Findings: [HARD_CODED_API_KEY] unexpected: SKILL.md includes an inline API key for 'ARKM API': e77c4a5d-f752-4a49-a49e-503970893e37. A research skill should not embed third-party credentials; the correct pattern is to require the user to supply their own API key via a declared environment variable or secret store.

Review Dimensions

Purpose & Capability: concernThe skill's name/description (crypto research, daily reports, BTC/ETH monitoring) aligns with the included scripts that query Binance. However the SKILL.md lists an ARKM API key (e77c4a5d-f752-4a49-a49e-503970893e37) inline and references external data sources/tools (jin10 via web_fetch and 'QVeris skill工具') that are not declared in metadata or requires.env. Embedding an API key in the instructions and referring to other skills/tools without declaring dependencies is disproportionate and unexpected for a straightforward research skill.
Instruction Scope: concernInstructions are explicit about fetching Binance endpoints (fine) and about producing reports. But they also (a) include a hard-coded ARKM API key in the data-source table, (b) use unspecified 'web_fetch' for jin10 and an external 'QVeris' tool, and (c) reference a Telegram source (@MEcapital_bot). The SKILL.md gives the agent latitude to '主动提醒' when important info is found (implying monitoring/alerting) but offers no constraints or declaration of what data may be accessed/transmitted. The included scripts themselves only call Binance endpoints and are consistent with purpose.
Install Mechanism: okNo install spec — instruction-only with two small bash scripts.
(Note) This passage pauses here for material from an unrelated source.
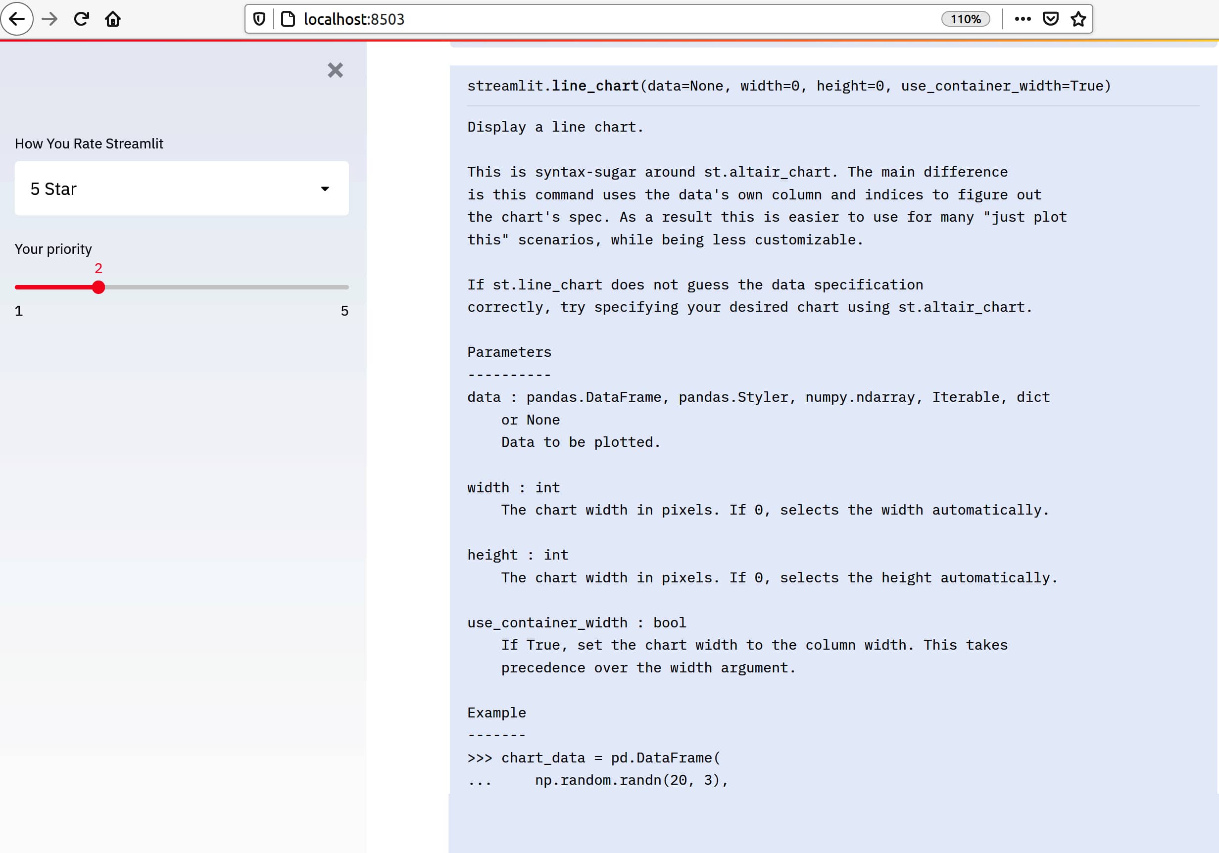Save page to Pocket
This screenshot has width=1219, height=853.
click(x=1050, y=19)
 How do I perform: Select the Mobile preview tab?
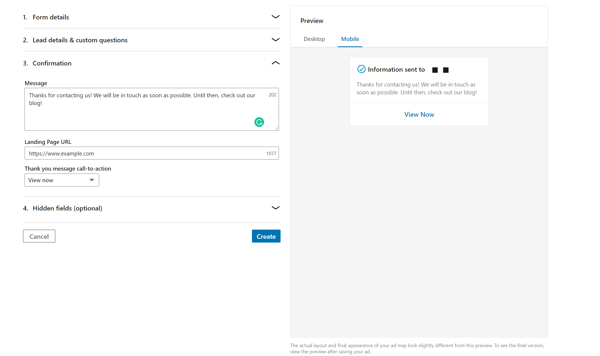tap(350, 39)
No downloads, package installs, or archive extraction. This is low-risk from an install mechanism perspective.
Credentials: concernThe skill declares no required environment variables or credentials, yet contains a clear hard-coded API key inside SKILL.md. That key is a secret-sized string (looks like an API token) and is not justified in metadata or scope. The presence of an embedded credential is disproportionate (it should either require the user to provide credentials or omit them). Additionally, references to other external services/tools are undeclared (no env vars described for jin10, QVeris, or Telegram access).
Persistence & Privilege: okalways:false and no install spec means the skill doesn't request permanent/system-level presence. It does not modify other skills or global agent config in the provided files. Autonomous invocation is allowed (platform default) but not combined with other high privileges here.